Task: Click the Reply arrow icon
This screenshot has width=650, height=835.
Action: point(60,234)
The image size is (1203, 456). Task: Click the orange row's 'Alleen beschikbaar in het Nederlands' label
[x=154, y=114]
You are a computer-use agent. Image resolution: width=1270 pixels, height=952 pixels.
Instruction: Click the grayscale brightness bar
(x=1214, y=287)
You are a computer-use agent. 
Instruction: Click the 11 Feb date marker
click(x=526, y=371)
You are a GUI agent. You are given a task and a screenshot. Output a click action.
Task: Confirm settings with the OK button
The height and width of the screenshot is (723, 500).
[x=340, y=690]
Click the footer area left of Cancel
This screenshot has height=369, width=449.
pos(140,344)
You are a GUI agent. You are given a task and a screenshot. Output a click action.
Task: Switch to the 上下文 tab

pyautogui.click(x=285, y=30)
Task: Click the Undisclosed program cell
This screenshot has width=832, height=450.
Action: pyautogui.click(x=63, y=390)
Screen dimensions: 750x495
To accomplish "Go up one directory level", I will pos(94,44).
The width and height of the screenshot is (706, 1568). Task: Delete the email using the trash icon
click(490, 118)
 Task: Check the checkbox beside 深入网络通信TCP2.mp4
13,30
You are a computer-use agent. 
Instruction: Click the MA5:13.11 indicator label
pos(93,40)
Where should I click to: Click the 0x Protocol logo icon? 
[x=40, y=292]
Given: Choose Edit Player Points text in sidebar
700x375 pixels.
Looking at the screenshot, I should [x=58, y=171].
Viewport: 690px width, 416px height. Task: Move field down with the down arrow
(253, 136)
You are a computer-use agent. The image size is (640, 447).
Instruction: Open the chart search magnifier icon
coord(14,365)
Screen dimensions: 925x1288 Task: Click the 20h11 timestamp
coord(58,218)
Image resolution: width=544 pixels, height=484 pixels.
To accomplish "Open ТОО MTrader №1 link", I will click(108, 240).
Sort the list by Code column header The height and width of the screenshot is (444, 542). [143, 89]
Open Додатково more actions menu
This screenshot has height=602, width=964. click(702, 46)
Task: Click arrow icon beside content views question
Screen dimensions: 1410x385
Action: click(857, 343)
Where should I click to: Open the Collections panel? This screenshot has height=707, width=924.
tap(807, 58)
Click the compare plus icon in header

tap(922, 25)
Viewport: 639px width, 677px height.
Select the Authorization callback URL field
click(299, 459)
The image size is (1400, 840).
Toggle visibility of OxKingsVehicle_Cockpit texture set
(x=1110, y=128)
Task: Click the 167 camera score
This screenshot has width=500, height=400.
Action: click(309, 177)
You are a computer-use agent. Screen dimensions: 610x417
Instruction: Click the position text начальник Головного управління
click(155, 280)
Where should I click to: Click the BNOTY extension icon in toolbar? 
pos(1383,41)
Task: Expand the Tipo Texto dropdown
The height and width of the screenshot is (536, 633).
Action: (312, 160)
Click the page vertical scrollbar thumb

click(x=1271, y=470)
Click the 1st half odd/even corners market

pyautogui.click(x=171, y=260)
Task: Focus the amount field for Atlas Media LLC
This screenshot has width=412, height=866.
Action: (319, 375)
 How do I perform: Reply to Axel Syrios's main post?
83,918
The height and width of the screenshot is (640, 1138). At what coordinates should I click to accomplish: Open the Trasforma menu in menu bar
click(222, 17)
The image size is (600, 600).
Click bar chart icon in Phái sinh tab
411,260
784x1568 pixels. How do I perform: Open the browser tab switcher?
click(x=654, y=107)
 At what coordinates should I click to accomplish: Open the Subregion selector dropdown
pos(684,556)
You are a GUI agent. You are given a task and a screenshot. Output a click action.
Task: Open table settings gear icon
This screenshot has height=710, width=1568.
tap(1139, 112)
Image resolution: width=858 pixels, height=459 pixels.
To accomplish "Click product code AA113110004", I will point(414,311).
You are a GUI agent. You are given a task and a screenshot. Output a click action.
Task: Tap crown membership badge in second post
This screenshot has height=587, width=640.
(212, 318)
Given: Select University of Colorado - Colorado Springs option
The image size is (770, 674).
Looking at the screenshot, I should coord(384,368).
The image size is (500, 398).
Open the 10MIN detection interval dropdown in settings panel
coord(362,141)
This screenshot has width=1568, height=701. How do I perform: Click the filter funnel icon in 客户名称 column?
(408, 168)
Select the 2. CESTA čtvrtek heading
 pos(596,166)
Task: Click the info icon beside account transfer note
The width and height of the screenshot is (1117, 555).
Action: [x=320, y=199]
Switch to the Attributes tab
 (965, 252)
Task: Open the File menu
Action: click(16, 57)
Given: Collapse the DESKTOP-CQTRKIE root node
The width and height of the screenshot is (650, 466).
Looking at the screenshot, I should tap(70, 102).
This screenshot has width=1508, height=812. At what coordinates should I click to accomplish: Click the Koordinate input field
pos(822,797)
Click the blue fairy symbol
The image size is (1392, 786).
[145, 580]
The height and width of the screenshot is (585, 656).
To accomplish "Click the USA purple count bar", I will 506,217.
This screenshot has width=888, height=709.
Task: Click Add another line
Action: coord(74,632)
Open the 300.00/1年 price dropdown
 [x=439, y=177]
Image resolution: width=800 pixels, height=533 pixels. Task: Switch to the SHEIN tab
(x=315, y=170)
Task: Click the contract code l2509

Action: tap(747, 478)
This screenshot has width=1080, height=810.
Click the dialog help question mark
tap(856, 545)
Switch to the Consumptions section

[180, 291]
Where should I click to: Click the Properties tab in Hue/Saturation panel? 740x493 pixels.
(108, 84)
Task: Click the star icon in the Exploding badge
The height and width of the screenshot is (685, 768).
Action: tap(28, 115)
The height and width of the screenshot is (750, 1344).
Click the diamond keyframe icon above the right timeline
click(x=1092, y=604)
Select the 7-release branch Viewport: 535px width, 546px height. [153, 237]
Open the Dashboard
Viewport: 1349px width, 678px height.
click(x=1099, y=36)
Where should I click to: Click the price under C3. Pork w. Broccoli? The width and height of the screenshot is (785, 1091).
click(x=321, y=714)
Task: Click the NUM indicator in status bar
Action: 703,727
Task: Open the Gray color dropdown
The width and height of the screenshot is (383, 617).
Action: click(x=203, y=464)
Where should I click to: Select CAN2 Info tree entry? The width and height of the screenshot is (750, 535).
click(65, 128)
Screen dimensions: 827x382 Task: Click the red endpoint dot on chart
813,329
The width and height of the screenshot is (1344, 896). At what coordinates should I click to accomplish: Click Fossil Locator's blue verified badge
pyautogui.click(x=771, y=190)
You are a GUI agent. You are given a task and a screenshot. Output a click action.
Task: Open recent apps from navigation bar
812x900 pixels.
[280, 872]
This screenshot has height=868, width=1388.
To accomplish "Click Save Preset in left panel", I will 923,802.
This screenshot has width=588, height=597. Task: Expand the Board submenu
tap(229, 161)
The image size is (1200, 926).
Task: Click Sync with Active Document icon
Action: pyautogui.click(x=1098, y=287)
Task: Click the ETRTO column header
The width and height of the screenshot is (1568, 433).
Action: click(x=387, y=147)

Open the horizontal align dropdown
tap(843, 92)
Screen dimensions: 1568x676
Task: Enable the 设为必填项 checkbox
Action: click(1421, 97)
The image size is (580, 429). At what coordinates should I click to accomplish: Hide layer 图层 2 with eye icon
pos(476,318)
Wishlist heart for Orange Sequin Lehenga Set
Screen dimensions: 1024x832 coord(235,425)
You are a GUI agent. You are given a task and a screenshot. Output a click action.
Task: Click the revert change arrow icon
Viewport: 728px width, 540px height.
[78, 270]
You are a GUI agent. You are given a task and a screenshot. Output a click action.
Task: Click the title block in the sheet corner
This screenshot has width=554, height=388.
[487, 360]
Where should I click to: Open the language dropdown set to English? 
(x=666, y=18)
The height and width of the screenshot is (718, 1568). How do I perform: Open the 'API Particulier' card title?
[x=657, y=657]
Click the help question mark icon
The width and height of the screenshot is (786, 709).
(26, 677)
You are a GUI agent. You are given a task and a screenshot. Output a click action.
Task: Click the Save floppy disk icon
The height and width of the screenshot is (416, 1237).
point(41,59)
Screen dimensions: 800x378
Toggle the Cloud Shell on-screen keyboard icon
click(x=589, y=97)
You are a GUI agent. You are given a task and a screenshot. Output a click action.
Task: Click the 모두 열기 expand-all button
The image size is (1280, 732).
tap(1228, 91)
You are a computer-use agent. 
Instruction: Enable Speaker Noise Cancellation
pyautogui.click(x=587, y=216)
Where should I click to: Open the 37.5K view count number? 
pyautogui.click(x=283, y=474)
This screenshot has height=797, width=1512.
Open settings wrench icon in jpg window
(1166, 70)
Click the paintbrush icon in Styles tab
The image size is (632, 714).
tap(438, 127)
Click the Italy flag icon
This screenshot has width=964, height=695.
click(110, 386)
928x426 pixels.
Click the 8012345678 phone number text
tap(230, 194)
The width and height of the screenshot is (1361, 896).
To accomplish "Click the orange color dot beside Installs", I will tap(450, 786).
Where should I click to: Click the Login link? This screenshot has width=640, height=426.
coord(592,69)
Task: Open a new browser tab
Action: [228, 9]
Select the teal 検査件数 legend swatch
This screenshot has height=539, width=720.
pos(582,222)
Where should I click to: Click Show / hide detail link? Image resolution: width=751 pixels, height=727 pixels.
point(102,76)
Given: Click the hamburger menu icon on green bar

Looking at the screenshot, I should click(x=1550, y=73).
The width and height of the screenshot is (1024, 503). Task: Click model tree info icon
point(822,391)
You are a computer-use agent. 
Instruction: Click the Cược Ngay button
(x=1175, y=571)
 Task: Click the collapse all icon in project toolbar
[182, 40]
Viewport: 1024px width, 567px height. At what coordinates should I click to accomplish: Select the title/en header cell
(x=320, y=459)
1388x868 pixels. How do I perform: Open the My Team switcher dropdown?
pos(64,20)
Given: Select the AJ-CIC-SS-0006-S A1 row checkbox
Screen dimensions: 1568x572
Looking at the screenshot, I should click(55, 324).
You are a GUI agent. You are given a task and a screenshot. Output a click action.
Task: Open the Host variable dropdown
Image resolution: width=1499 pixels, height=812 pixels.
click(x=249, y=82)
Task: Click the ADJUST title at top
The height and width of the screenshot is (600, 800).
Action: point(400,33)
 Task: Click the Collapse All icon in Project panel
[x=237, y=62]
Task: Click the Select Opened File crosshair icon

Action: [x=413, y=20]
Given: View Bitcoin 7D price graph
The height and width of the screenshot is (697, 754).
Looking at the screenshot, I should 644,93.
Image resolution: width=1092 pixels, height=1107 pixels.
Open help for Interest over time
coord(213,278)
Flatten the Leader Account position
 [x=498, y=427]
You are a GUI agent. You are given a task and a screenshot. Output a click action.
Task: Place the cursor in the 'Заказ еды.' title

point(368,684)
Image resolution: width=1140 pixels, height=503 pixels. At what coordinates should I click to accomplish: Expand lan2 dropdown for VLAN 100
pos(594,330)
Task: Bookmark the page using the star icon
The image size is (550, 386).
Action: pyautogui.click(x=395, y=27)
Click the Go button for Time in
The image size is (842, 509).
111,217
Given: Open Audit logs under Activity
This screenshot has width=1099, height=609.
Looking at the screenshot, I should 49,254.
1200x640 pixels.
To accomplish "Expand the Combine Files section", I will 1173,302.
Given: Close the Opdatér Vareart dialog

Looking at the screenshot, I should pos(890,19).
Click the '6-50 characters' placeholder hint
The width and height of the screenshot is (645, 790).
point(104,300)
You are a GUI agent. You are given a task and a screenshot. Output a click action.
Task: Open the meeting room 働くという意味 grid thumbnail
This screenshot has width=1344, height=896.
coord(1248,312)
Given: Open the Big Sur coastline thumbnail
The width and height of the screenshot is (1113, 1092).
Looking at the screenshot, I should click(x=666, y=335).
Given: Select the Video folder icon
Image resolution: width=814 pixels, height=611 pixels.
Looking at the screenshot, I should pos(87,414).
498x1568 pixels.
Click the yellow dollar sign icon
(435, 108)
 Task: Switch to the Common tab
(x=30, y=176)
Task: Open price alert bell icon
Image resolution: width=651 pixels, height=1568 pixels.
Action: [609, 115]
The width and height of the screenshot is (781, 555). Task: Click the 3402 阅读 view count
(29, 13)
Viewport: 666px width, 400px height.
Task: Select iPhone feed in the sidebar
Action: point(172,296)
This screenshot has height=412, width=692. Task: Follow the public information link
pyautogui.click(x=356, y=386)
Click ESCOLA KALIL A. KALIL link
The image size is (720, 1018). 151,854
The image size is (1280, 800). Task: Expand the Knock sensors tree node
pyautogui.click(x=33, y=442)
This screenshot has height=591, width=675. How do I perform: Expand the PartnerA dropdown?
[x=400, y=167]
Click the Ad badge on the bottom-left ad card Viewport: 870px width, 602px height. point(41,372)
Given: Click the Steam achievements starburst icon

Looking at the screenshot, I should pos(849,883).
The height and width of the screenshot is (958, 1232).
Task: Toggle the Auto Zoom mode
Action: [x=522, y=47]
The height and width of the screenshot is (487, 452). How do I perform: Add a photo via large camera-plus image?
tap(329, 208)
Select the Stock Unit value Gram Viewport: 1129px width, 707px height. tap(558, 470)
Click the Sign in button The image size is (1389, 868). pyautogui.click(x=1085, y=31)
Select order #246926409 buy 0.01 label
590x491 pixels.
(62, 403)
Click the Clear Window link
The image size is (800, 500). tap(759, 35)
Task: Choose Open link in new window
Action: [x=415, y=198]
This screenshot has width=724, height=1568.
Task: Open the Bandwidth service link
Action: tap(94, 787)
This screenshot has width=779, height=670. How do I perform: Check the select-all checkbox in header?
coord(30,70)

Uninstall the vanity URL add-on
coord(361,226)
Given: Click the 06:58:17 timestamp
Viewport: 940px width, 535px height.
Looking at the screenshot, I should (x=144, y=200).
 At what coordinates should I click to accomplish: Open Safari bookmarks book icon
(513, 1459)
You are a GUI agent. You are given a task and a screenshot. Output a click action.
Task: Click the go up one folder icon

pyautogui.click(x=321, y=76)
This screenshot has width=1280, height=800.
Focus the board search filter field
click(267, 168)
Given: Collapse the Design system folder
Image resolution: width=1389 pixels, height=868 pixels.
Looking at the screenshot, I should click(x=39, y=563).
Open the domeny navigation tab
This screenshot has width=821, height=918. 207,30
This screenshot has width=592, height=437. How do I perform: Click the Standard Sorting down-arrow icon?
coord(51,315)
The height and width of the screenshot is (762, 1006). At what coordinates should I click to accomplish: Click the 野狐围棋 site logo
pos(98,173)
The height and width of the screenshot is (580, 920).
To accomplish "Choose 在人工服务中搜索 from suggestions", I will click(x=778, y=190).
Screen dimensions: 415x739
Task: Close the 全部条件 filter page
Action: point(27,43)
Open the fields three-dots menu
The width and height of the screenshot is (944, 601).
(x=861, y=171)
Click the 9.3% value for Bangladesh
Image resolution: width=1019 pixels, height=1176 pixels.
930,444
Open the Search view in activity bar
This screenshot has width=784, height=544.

^^^^^^^^^^^^^^^^

> _EXERCISE GOAL_:
Wherever a line of the records above contains the string "thumbnail", copy that line out.

> _RESPONSE AREA_:
Task: Open the meeting room 働くという意味 grid thumbnail
Given: Open the Big Sur coastline thumbnail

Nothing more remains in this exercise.